SHORT EXERCISE: Reproduce the records verbatim, beginning at the line that contains "Open the Audio on impulse dropdown" and stopping after the line that contains "Action: click(202, 388)".

[start]

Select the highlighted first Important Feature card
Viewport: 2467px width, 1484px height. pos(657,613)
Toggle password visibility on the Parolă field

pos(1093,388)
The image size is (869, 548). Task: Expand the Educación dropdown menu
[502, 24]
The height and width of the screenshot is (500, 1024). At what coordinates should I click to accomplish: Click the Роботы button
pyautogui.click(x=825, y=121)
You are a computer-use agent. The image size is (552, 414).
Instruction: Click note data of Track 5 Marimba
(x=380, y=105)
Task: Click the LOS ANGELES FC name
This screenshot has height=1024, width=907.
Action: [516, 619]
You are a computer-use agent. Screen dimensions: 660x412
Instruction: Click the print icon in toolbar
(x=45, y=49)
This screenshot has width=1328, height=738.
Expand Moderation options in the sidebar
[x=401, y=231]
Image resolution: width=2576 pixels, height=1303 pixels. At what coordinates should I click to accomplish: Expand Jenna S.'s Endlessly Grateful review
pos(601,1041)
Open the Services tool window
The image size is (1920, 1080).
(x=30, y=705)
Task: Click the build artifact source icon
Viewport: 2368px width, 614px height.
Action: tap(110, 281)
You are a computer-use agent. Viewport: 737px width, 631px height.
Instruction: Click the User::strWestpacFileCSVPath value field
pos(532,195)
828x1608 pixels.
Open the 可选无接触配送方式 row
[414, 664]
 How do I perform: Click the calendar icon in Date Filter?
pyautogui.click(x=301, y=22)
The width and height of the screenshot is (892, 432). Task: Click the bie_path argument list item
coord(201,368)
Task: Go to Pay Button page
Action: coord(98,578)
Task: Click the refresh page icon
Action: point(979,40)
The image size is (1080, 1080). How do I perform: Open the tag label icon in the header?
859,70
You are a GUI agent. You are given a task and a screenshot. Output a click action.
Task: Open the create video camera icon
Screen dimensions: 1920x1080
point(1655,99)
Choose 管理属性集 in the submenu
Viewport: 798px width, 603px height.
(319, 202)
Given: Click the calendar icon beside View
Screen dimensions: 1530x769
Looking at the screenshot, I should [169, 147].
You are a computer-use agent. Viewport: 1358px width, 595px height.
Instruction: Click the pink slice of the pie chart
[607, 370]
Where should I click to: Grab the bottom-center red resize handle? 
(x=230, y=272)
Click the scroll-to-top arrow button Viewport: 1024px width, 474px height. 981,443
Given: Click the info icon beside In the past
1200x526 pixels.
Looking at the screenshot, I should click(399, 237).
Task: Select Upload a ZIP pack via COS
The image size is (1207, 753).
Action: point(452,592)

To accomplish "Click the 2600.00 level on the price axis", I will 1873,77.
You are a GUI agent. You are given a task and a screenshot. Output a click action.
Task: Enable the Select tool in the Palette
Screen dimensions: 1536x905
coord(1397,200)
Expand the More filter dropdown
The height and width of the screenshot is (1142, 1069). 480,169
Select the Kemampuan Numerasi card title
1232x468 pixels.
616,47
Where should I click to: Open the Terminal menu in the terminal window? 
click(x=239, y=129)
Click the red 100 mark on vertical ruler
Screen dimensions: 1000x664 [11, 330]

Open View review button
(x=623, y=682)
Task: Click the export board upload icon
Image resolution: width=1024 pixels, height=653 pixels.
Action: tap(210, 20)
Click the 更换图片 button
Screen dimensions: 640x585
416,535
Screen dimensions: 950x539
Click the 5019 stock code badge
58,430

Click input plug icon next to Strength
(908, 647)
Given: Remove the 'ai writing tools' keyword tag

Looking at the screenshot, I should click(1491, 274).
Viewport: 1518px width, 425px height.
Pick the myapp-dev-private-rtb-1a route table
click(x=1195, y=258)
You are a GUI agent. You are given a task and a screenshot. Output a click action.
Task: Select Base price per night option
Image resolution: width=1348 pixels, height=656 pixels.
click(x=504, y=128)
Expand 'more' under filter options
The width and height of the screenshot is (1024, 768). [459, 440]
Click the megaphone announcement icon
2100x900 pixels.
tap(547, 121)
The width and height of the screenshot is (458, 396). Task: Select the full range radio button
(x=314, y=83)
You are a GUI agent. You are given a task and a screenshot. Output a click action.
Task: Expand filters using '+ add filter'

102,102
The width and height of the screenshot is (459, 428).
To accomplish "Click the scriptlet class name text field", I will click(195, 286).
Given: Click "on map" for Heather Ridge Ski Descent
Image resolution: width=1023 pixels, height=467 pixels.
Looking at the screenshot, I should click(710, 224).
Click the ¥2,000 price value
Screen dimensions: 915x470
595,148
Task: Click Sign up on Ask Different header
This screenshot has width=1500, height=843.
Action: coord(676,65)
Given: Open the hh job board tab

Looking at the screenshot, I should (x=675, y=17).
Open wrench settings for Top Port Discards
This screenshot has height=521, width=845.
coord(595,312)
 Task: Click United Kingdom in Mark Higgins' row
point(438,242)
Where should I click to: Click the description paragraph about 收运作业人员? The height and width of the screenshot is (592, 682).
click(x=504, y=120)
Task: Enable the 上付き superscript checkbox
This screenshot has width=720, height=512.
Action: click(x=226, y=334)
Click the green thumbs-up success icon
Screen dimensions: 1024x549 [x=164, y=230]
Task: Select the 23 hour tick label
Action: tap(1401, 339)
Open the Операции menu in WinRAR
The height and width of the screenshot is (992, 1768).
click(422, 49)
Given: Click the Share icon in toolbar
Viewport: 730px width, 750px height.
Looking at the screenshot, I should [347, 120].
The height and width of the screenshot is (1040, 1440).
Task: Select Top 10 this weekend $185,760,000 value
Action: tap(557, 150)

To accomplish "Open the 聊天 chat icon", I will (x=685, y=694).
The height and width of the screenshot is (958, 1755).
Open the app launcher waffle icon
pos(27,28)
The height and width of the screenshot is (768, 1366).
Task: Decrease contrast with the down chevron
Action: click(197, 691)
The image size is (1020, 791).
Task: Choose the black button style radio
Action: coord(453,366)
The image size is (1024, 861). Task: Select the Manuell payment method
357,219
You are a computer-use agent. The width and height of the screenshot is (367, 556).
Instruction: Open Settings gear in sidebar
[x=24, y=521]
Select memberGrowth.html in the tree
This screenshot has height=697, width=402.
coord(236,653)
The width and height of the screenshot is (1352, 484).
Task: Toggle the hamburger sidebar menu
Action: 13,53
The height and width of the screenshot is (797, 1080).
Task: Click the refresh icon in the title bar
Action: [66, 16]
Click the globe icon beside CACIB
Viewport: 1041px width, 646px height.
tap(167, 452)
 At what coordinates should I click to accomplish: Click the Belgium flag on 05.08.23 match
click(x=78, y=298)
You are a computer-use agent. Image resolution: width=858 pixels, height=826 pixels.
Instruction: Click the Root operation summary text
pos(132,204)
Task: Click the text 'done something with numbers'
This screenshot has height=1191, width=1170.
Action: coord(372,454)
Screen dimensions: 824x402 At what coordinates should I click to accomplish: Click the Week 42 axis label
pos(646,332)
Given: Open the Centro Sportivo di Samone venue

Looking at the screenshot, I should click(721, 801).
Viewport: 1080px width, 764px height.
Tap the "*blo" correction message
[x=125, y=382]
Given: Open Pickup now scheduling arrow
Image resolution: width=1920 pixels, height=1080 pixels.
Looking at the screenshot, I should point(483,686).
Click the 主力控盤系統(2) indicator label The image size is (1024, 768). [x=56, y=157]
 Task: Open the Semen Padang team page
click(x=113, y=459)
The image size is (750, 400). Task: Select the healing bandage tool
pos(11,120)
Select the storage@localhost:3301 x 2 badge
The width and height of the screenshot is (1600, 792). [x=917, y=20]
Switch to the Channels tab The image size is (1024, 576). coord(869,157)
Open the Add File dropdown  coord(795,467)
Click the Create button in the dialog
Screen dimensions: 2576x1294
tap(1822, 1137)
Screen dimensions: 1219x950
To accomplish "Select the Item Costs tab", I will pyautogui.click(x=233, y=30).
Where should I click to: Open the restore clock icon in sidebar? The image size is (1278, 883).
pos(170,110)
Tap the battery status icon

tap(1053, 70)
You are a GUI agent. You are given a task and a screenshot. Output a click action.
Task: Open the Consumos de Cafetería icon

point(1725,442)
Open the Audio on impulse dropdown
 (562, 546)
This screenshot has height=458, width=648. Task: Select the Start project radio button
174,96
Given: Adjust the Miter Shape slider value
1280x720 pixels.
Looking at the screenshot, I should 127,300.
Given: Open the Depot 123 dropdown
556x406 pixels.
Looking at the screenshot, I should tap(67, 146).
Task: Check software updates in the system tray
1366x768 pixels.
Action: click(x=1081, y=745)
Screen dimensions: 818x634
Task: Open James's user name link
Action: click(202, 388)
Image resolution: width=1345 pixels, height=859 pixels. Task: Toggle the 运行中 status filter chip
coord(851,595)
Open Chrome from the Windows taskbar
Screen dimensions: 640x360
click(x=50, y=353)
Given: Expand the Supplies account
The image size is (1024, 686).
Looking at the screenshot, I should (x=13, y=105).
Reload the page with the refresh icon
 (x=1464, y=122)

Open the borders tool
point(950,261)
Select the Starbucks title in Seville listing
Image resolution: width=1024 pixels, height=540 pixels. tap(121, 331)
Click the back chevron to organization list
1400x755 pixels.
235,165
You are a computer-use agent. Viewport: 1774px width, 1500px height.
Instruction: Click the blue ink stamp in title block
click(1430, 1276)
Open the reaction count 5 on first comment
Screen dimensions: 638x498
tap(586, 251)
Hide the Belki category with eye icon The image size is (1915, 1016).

[end]

REPLY TO THE TASK:
Open the Audio on impulse dropdown
 (562, 546)
This screenshot has height=458, width=648. Task: Select the Start project radio button
174,96
Given: Adjust the Miter Shape slider value
1280x720 pixels.
Looking at the screenshot, I should 127,300.
Given: Open the Depot 123 dropdown
556x406 pixels.
Looking at the screenshot, I should tap(67, 146).
Task: Check software updates in the system tray
1366x768 pixels.
Action: click(x=1081, y=745)
Screen dimensions: 818x634
Task: Open James's user name link
Action: click(202, 388)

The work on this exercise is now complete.